● **What you should do**:
Print, character for character, the portion of the listing that opens with the line containing "The image size" and closes with the listing's final line, both included.
— START OF Exercise input —
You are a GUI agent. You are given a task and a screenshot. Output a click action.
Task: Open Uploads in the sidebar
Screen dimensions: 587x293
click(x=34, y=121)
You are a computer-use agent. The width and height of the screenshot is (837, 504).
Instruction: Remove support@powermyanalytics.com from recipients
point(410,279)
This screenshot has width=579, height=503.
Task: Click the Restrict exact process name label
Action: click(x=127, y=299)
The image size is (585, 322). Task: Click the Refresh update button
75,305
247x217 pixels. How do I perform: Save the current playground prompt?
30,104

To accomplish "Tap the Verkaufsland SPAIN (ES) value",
— END OF Exercise input —
● **Answer to this exercise**:
The image size is (585, 322). Task: Click the Refresh update button
75,305
247x217 pixels. How do I perform: Save the current playground prompt?
30,104

To accomplish "Tap the Verkaufsland SPAIN (ES) value",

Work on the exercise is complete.